I'm interested to see if I'll run into similar issues. At least anything related to rendering is completely separated from the fixed-update game logic, so I'm hopefull that if I just measure everything around it that I'll get the correct results. But we'll see how it goes.

First results look promising, and is actually really as simple as you put it:

core::Timer timer; // abstraction for high_resolution_clock
const auto timeStep = m_timeStep;
const auto frameBudget = timeStep - lastRenderTime;
do
{
	m_state.Tick(timeStep);
} while (timer.Duration() < frameBudget); // TODO: subtract time taken to render

Now, actual (render) framerate tends to be a bit stuttery.
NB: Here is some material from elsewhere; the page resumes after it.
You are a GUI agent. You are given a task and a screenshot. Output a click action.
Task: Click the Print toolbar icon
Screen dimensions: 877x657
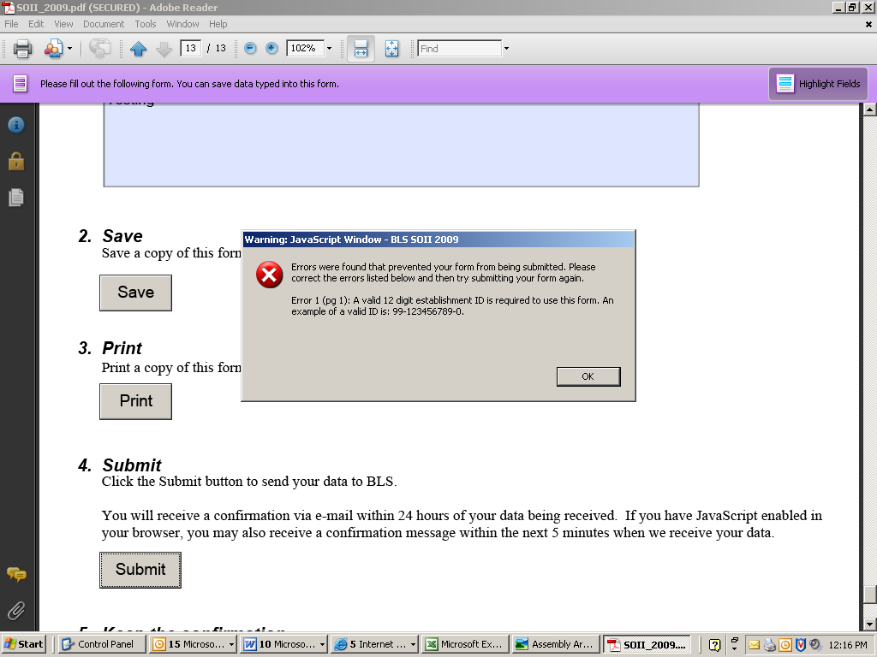(x=23, y=49)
I do attribute that to the fact the multiple seconds worth of content are being executed, making the actual prediction of expected render-time via last frames time a bit unreliable. Introducing a bias (lastRenderTime * X) makes it a bit more stable but slows down actual execution-time (which is what I'm trying to maximize. Also in general the render-time that I've seen is really small compared to the timeStep. I'll be testing the results in an actual build (editor adds overhead too) for a final verdict. I could even leave out the calculation of lastRenderTime entirely for the game I'm currently making, but I do want the engine to be a bit future-proof for more render-complex projects.

Ok, holy shit, for release-player builds, this is even more awesome than I expected. I'm now getting ~500x execution-speed (up from 168x), entire 13h-test actually finished in 88s. The difference in debug-editor was very minor, but for the most important part of this whole system, its really working great. I can also still very roughly keep visual track of whats going on. So thanks again @joej for putting me on the right track =) I now feel kinda stupid for spending a few days implementing a pooling-optimization for my ECS, and I'm definately not going to optimize my shitty O(n^2) collision detection now that I'm getting those kinds of speeds lol.

Juliean said:
I'm definately not going to optimize my shitty O(n^2) collision detection now that I'm getting those kinds of speeds lol.

Now i regret being of help, if so at all.